Instructions to follow: Swap "tweet" for "post" in everything from the start of the items down to the line containing "Action: [480, 195]", both ends included, and give those lines back otherwise unchanged, without the pictures.

Available records:
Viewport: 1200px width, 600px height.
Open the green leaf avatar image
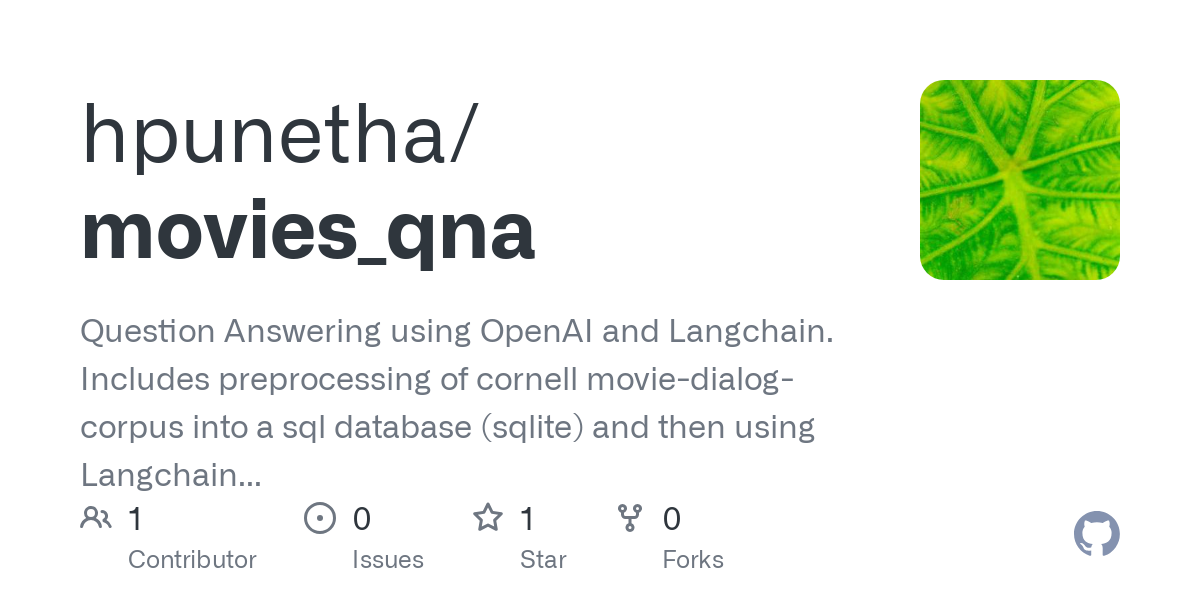click(x=1019, y=180)
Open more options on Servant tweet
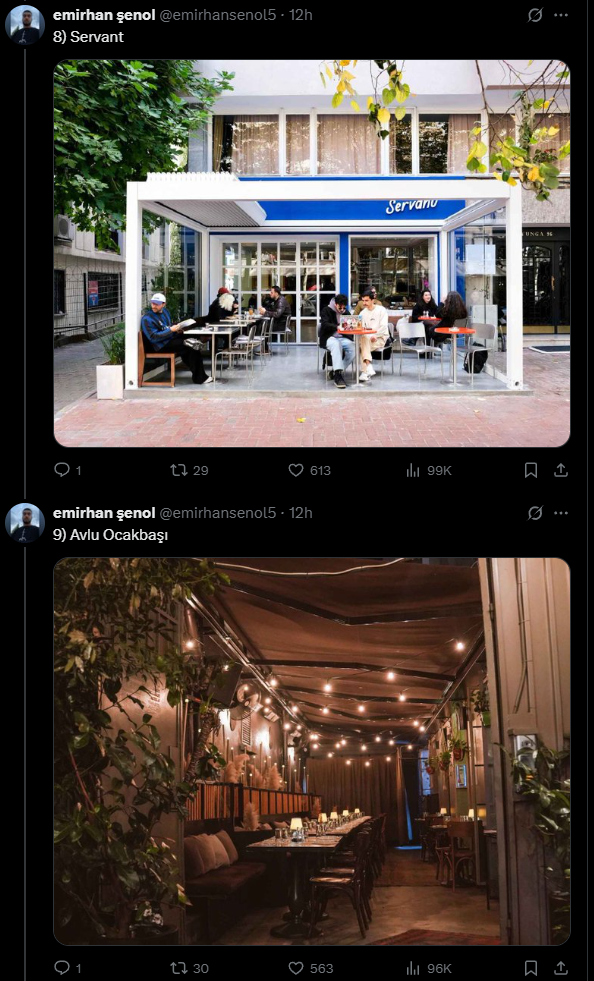 click(x=561, y=15)
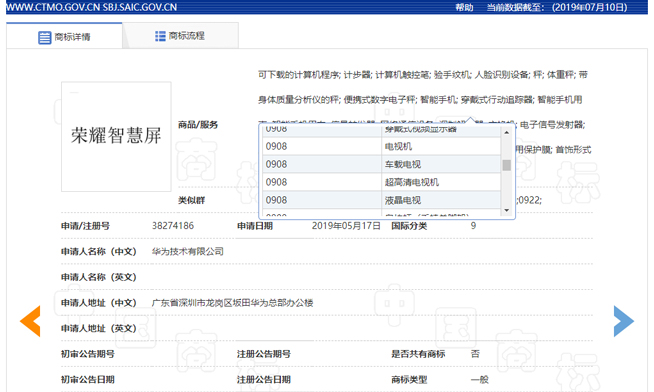Select the 电视机 row in the popup
654x392 pixels.
point(382,146)
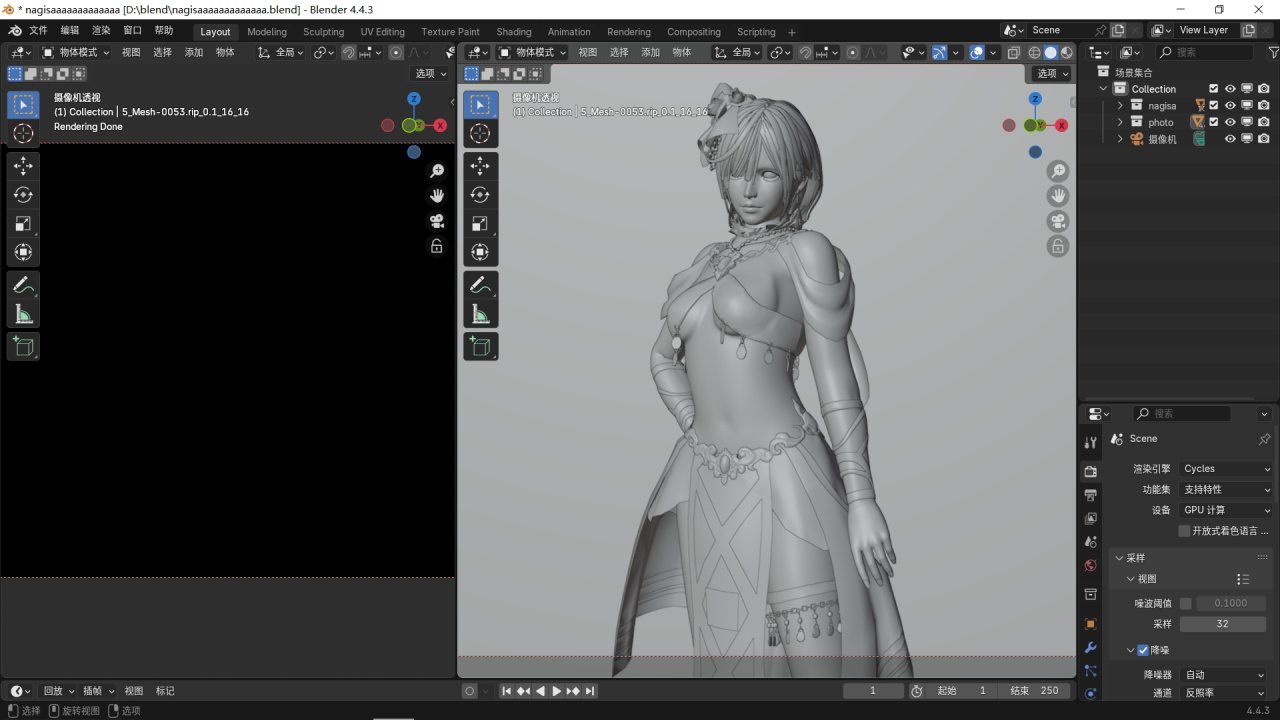The width and height of the screenshot is (1280, 720).
Task: Select the Rotate tool in right viewport
Action: [480, 195]
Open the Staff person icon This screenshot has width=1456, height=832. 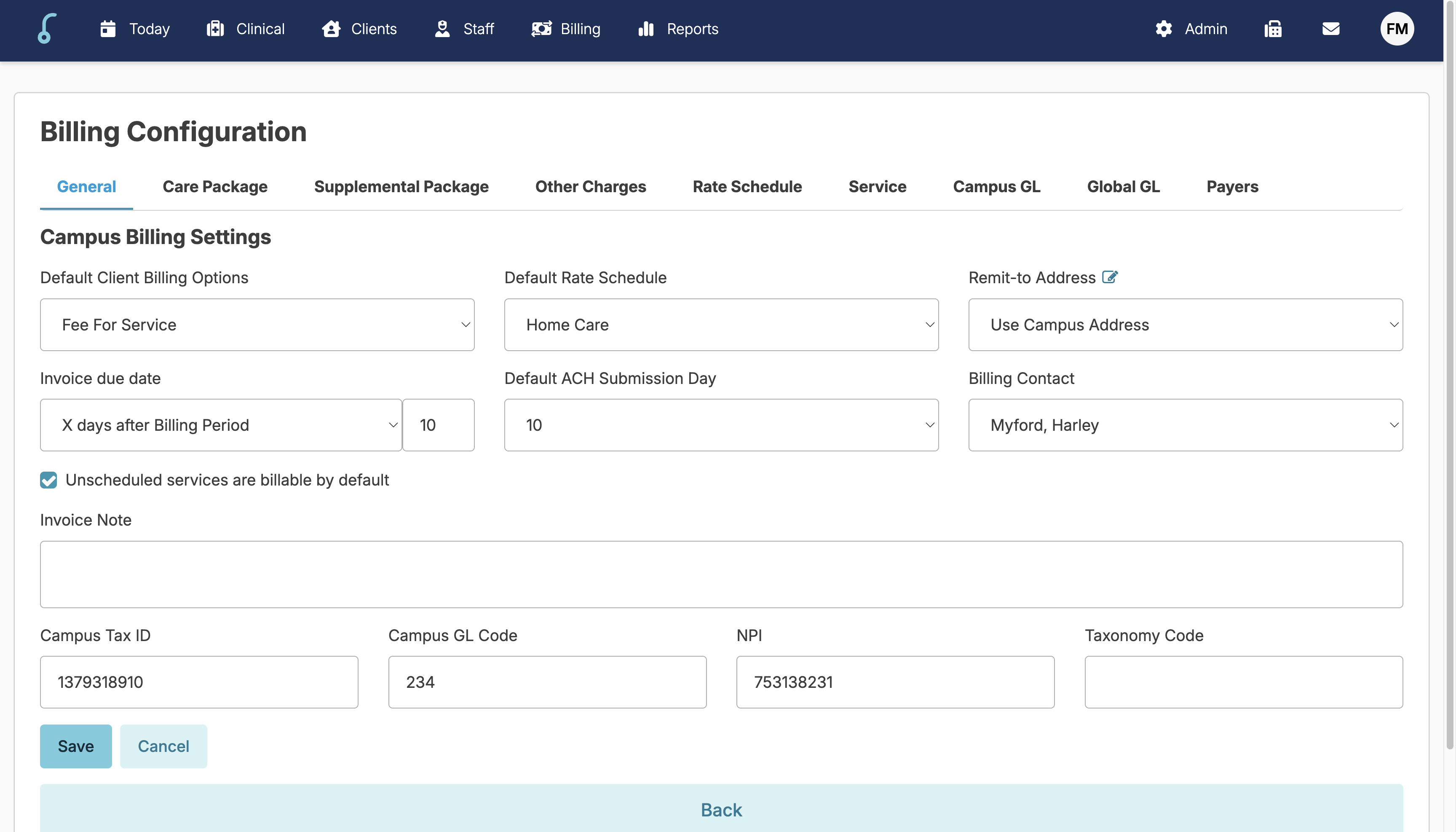[442, 29]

Result of this task:
Viewport: 1200px width, 600px height.
Open the green leaf avatar image
click(x=1019, y=180)
Open more options on Servant post
 click(x=561, y=15)
Select the 电视机 row in the popup
654x392 pixels.
point(382,146)
The width and height of the screenshot is (1280, 720).
Task: Select the Rotate tool in right viewport
Action: [480, 195]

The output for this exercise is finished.